Это был Кремень. Он не торопился домой и знал, что успеет нагнать медленно плывущий плот. Он быстрыми шагами направлялся к западне, где было поймано так много животных. Его еще раньше привлекли пласты желтой и красной глины, и ему хотелось захватить с собой небольшой запас той и другой. Он не отдавал себе ясного отчета, для чего она ему нужна и что он с ней будет делать. Его постоянно тянуло ко всему, ярко и пестро окрашенному; он собирал и прятал в укромном уголке, в пещере, цветные камни, красивые перья разных птиц, обточенные водой камни, кости и прочие предметы, привлекавшие его необычной формой или окраской. Теперь он решил пополнить свою немудреную коллекцию глиной, понравившейся ему яркими цветами.
Завернув в кожу несколько горстей, он сел на обрыве над ущельем, и перед его воображением снова возникла вся картина грандиозной облавы. Ему ясно представлялась страшная борьба мамонта-чудовища с препятствиями, поставленными людьми, ужас и отчаяние животного и, наконец, его освобождение и бегство.
Странное дело: Кремень не жалел о том, что такая добыча ушла из рук охотников, он радовался за животное, избежавшее печальной участи. За эти несколько дней выслеживания и охоты Кремень проникся симпатией к безвредному и, очевидно, доброму великану, между ног которого безбоязненно шныряли, как он несколько раз видел, мелкие зверьки, а на широкую спину садились птицы.
«Я еще приду сюда, — думал Кремень, — и посмотрю на него. Он, вероятно, убежал недалеко…»
Опять мечты далеко унесли мальчика.
Между тем, солнце склонялось к горизонту, и надо было догонять своих; оставаться же в этих местах было небезопасно, так как с наступлением сумерек боязливые хищники наберутся смелости и выйдут из своих убежищ, чтобы поживиться обильными остатками.
Свернув наскоро свои вещи и завернув их в плащ, Кремень, по старому примеру, привязал узел к небольшому бревну и минуту спустя плыл, уносимый быстрым течением, ловко справляясь с водоворотами и огибая выступавшие на поворотах скалы.
Надвигались сумерки. Уже Кремень подумывал о самостоятельном и одиноком ночлеге где-нибудь под скалой, как вдруг за одним из поворотов реки увидел веселые огни нескольких костров и вокруг них своих соплеменников. Еще несколько мгновений, и он был среди своих.
Получив хороший подзатыльник от Клыка за то, что отстал от других, он присел к одному из костров и с жадностью принялся за мягкий кусок свежего копченого мяса.
На следующий день охотники, без всяких приключений, добрались до своей пещеры, где были радостно встречены стариком и оставшимися дома женщинами. Привезенные припасы живо были перенесены в пещеру, и Клык с удовольствием осмотрел запасы, которых должно было хватить на всю зиму, даже если бы охота зимой оказалась невозможной.
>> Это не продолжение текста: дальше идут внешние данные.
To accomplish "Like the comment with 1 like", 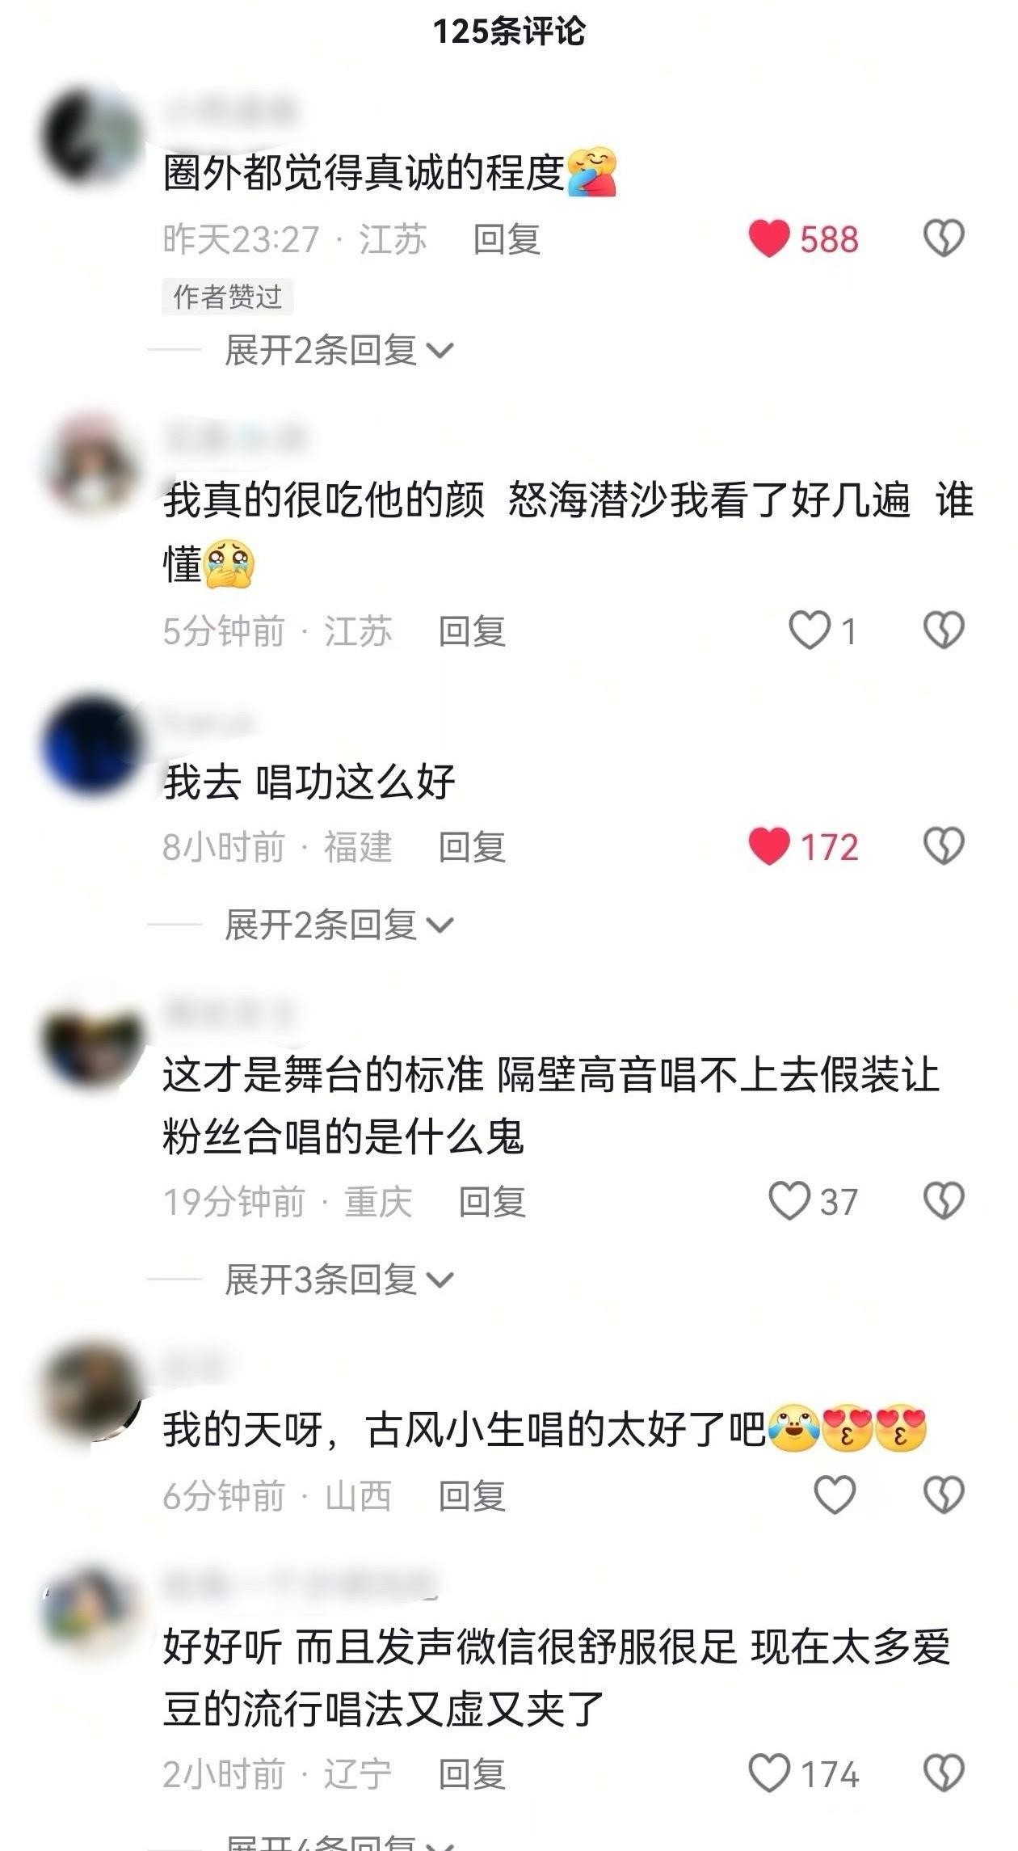I will pos(810,630).
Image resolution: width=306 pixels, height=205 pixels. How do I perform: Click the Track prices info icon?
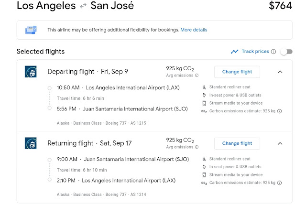point(273,52)
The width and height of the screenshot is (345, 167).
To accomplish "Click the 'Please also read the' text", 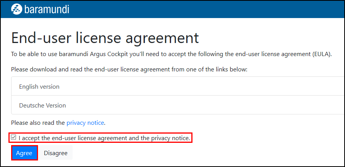I will pos(38,123).
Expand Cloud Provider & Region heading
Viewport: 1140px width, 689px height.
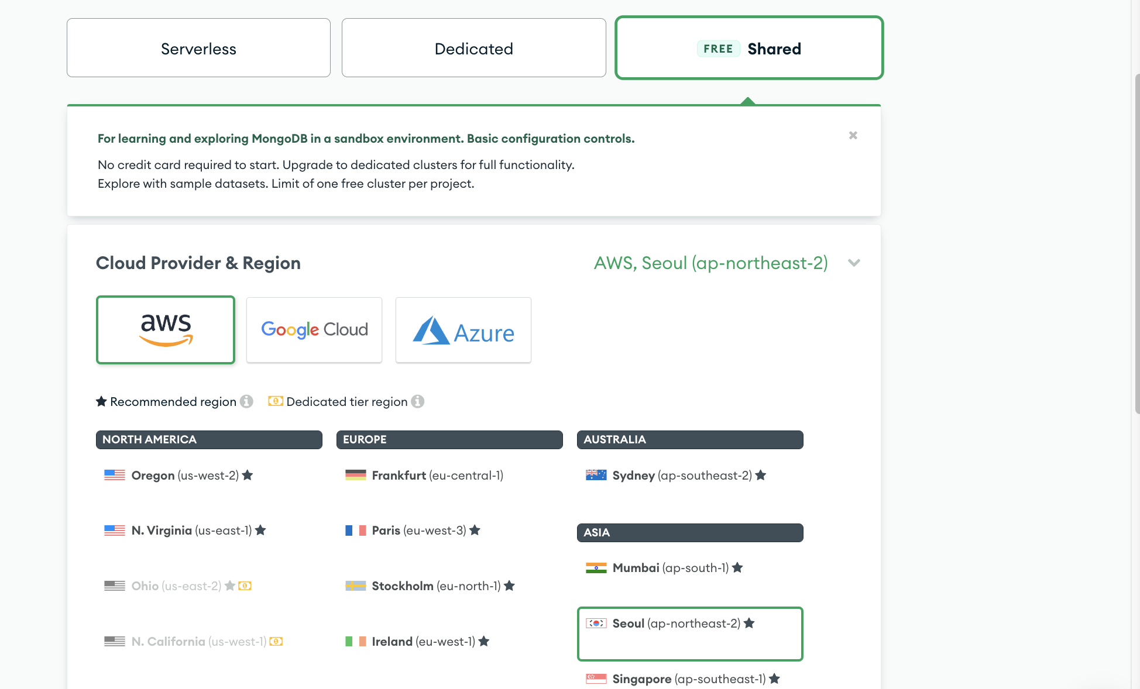198,263
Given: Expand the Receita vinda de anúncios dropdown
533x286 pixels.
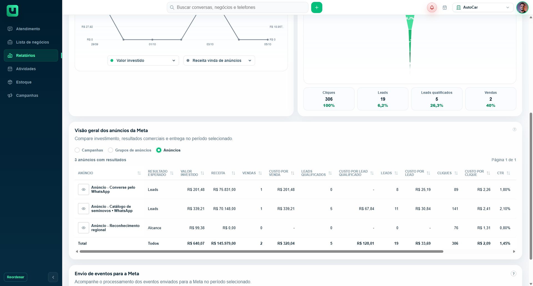Looking at the screenshot, I should pos(219,61).
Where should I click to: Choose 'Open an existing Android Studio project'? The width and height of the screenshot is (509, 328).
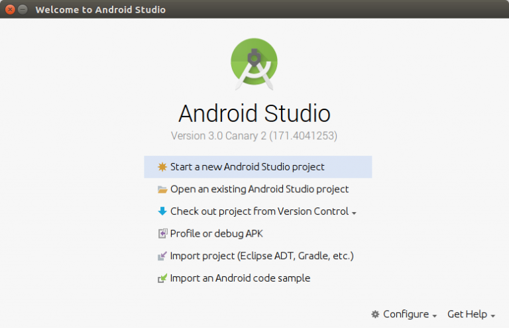(259, 190)
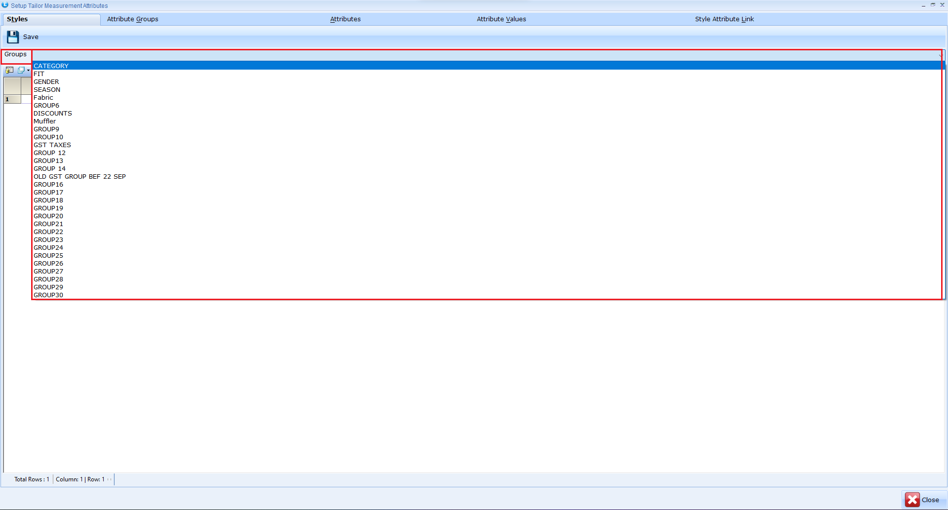Select row header 1 in the grid
Screen dimensions: 948x510
(12, 99)
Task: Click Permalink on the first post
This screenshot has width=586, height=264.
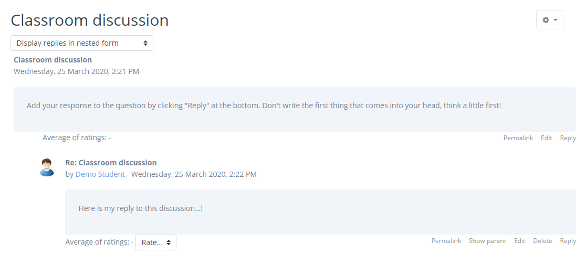Action: (518, 138)
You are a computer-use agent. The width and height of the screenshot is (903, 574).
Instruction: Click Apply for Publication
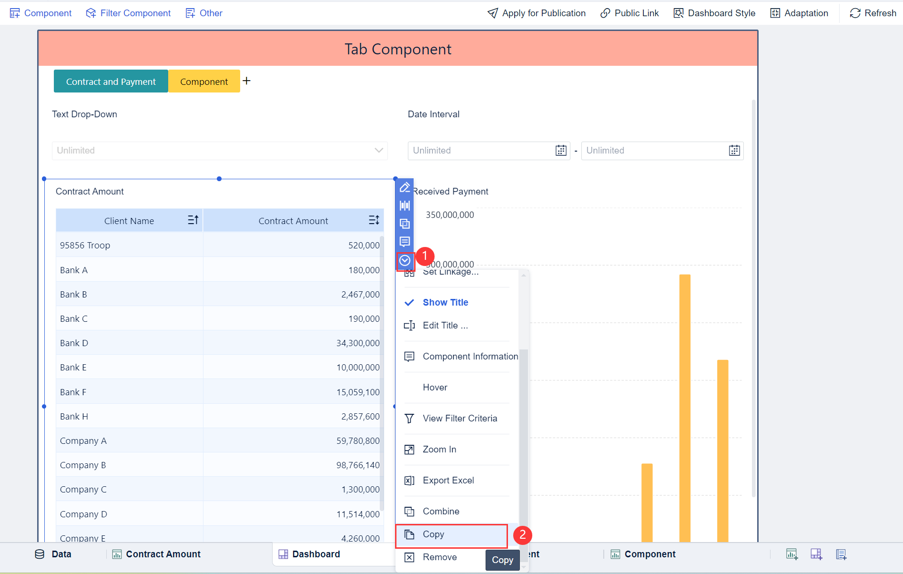click(x=536, y=13)
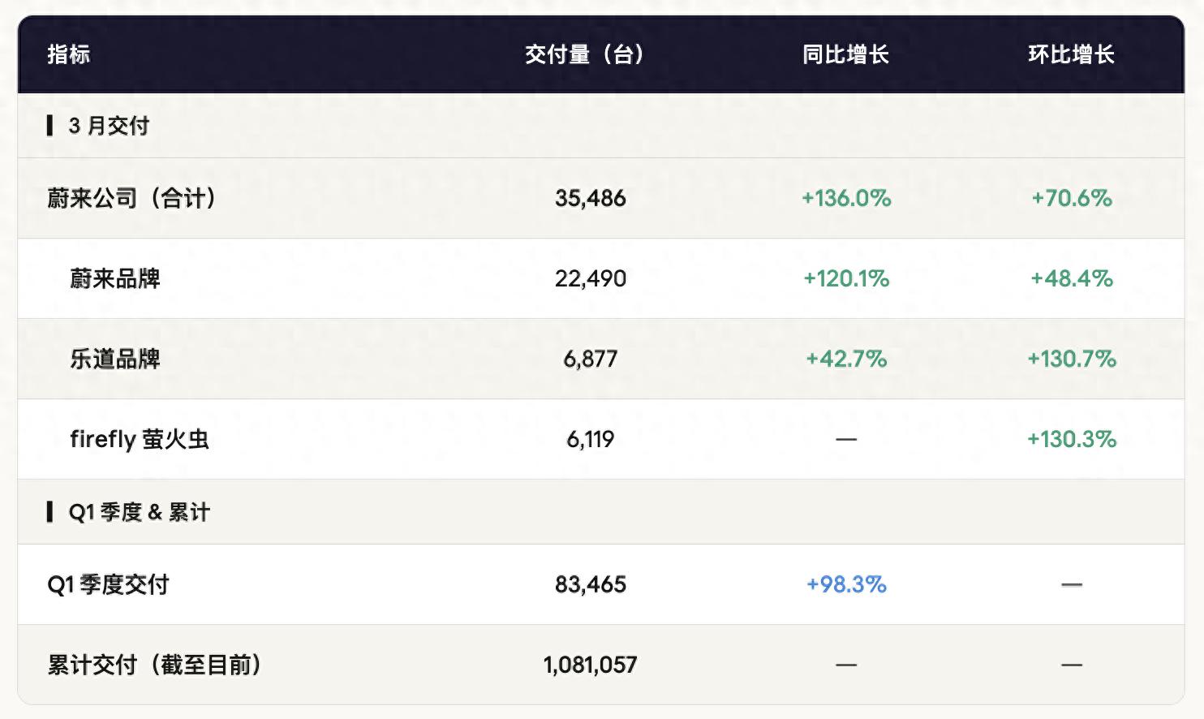Select the Q1 季度 & 累计 section heading

139,512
Дикарь вздохнул полной грудью, широкая улыбка осветила его энергичное лицо, и громкая песня сама собой вырвалась от полноты душевного удовлетворения. Соплеменники подхватили песнь вождя, и долго радостные звуки не умолкали под сводами пещеры и, вырываясь наружу, расплывались в тихом вечернем воздухе.
ГЛАВА IV
Посуда. — Кремень делает горшок с украшениями. — Восторг Клыка. — Первый заказ. — Топор Клыка. — Мучительные думы. — Счастливая мысль. — Зимние работы.
Итак, наши переселенцы приготовились встретить надвигавшуюся зиму. Припасов было заготовлено достаточно, топлива тоже, хотя последние не особенно заботили Клыка: лес был близко, а потому всегда можно будет добыть сколько понадобится. На первый план выступили заботы о теплой одежде и посуде. Летом, когда постоянно имелась свежая дичь, все довольствовались жареным на угольях мясом, но зимой предстояло питаться сушеным мясом, которое дикари предпочитали варить для размягчения и этим обращать его в более съедобный вид.